Courtly love was a force compared to which, said the great medievalist C.S. Lewis, ‘the Renaissance was a mere ripple on the surface of literature’. The knight held captive in a posture of devotion to the cruel ‘mistress’ he must always obey. Bound to serve – without reward if necessary, since his mistress was already married to someone else, and a lady of higher rank than he.

These were the rules which had made possible the long courtship of Elizabeth’s parents, Anne Boleyn and Henry VIII. These were the rules which allowed Elizabeth to present herself to her courtiers as Gloriana; gave viable form to her whole controversial female monarchy. Perhaps the old game had been growing weary at last, even as Leicester introduced his stepson Essex to the Queen’s court - but it retained, still, enough credence to give a language for Essex’s ritual parade of adoration for the mistress who could, indeed, have been his mother. It made acceptable a whole hyperbolic language of love.

‘Madam’, he wrote to her after one early separation, ‘if my horse could run as fast as my thoughts do fly, I would as often make mine eyes rich in beholding the treasure of my love as my desires do triumph when I seem to myself in a strong imagination to conquer your resisting will.’ One letter declares that: ‘Since I was first so happy as to know what love meant, I was never one day, nor one hour, free from hope and jealousy, and as long as you do me right, they are the inseparable companions of my life.’

Those protestations, however, ring somewhat hollow, if set against the many occasions on which Essex saw fit almost to scold the woman who had been ruling England for years when he was born. Indeed, I suspect that Essex (like his rival Ralegh?) failed really to understand or appreciate Elizabeth as the earlier generation around her (Leicester, Hatton, William Cecil) had done. He saw as pure weakness the qualities of vacillation and dissimulation which, carefully deployed, had been two of the best weapons in Elizabeth’s wars. He would write to her, and of her, almost on terms of equality. ‘What, cannot princes err? Cannot subjects receive wrong? Is an earthly power or authority infinite? Pardon me, pardon me, my good lord, I can never subscribe to these principles’, he wrote angrily in the last years of their relationship. To the letter he sent her, Elizabeth returned a verbal message: ‘Tell the Earl that I value myself at as great a price as he values himself.’

‘He hath played long enough upon me’, Elizabeth said on one occasion. ‘I mean to play awhile upon him and to stand as much upon my greatness as he hath done upon his stomach [pride].’ Late in her reign one observer noted that Essex’s greatness ‘was now judged to depend as much on her Majesty’s fear of him as her love to him’ Her godson John Harrington reported her as saying: ‘By God’s Son, I am no Queen; that man is above me’.

And yet, underneath their dangerous spats, and certainly underneath the hyperbole of courtly love, was there some real need, some emotional reality? The two seemed tied one to the other - by practical needs, yes, but surely also by some kind of visceral link.
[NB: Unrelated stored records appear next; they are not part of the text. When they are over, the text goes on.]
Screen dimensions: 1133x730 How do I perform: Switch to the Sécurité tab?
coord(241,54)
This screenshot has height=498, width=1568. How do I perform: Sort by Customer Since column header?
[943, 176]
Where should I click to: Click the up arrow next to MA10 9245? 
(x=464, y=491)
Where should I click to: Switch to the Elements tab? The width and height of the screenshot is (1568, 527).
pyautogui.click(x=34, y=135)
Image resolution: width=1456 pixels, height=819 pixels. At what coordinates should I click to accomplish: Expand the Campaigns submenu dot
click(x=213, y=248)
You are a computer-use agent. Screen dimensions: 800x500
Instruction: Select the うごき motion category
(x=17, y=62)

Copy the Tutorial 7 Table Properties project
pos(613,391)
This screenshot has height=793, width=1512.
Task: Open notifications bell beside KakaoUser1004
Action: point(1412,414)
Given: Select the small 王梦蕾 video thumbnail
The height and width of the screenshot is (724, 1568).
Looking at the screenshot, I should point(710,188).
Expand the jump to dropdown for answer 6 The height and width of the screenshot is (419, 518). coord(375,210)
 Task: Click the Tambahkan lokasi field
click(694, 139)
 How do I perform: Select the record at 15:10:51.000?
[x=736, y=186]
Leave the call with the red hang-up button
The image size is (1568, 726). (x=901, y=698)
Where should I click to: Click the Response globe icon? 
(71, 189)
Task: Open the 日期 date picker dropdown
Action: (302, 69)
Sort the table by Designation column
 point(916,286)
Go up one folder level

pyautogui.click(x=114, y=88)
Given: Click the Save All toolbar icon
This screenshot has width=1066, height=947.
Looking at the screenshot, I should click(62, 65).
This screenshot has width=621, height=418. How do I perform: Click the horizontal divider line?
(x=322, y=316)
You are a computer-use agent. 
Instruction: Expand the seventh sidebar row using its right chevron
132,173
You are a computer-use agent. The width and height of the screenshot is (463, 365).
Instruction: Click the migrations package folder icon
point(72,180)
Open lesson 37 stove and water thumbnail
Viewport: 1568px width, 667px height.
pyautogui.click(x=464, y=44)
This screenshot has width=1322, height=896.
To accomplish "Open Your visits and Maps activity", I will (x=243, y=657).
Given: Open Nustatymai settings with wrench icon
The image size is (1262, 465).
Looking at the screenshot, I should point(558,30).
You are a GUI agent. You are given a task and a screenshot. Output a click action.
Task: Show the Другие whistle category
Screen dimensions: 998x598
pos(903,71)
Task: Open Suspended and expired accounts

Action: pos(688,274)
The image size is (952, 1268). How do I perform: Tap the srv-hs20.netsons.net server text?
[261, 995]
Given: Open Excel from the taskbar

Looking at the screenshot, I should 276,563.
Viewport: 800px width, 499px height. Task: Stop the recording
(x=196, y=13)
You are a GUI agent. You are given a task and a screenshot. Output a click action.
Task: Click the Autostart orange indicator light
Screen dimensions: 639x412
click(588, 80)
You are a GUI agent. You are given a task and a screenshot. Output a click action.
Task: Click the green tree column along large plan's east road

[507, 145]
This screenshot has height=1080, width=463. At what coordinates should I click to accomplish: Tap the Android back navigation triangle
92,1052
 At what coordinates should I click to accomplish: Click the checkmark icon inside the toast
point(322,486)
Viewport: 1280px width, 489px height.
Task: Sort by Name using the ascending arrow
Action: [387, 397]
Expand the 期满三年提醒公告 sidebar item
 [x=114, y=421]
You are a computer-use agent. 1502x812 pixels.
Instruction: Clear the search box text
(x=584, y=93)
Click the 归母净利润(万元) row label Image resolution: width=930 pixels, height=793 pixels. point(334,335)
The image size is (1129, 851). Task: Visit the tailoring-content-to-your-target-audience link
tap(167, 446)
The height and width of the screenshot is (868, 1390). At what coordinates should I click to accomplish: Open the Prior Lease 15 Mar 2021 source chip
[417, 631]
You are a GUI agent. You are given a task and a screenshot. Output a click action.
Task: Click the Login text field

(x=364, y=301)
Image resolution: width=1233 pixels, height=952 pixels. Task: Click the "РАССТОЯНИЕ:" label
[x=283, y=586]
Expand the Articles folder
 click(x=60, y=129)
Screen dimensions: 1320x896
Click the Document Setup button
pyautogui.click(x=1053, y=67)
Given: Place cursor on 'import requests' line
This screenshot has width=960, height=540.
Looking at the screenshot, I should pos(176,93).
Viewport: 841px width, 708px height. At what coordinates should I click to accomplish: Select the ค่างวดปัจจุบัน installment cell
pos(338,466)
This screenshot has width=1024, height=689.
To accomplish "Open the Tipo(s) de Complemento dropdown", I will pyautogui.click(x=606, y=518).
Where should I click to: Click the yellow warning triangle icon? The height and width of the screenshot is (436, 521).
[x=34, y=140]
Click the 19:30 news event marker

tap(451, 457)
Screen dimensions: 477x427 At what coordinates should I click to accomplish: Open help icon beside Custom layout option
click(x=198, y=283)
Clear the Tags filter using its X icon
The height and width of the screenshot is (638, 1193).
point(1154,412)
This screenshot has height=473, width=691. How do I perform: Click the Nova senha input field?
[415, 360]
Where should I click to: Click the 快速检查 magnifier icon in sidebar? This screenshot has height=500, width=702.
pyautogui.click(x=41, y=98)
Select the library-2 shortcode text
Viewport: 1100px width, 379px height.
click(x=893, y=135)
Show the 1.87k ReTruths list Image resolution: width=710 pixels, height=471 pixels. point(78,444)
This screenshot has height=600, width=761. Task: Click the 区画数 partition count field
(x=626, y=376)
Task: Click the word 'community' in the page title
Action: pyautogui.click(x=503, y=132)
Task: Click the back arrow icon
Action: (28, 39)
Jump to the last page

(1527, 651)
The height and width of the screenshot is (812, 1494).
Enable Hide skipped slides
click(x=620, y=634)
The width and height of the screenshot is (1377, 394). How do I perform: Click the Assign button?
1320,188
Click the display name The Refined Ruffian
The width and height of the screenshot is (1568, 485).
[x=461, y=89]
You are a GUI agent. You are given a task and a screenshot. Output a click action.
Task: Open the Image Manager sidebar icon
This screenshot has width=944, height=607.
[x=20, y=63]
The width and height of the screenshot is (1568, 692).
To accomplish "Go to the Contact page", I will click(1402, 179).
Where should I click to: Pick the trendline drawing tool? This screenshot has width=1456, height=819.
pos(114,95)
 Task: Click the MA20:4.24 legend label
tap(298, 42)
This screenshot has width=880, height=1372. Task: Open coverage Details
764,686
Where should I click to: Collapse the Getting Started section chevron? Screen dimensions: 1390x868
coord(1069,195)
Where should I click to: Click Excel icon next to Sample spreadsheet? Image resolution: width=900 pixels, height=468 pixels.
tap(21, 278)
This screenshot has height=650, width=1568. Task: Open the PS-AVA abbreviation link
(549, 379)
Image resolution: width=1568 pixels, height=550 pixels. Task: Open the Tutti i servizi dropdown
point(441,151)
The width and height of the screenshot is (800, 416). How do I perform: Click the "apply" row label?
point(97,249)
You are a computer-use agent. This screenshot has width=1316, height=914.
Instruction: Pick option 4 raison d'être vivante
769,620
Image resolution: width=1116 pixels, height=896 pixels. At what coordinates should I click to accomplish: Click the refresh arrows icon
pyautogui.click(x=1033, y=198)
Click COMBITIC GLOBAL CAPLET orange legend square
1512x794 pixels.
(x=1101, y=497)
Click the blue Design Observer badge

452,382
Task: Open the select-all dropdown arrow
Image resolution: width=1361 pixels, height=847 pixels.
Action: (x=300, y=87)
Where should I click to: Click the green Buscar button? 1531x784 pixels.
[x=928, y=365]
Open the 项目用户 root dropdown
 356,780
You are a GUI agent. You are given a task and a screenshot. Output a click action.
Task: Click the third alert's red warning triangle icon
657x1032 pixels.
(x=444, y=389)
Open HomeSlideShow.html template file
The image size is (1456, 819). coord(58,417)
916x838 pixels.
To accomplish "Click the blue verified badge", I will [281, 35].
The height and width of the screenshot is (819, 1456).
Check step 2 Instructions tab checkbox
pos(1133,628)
There is a vehemence in the Earl’s letters as well as in the Queen’s which suggest real emotion of some sort. In Essex’s own (undated) words:

‘This is but one of the many letters which, since I saw your Majesty, I wrote, but never sent unto you; for, to write freely to a Lady that lies in wait for all things I do or say, were too much hazard . . . your Majesty seeth the state of my mind, full of confusion and contrariety. I sometimes think of running, and then remember what it will be to come in armour triumphing into that presence, out of which both by your own voice I was commanded, and by your hands thrust out. But God knows this is no sudden accident. You may tell those that thirst and gape after my ruin, that you have now an advantage, that, being in passion, I spake rashly. It is well you have that you looked for, and so have I.’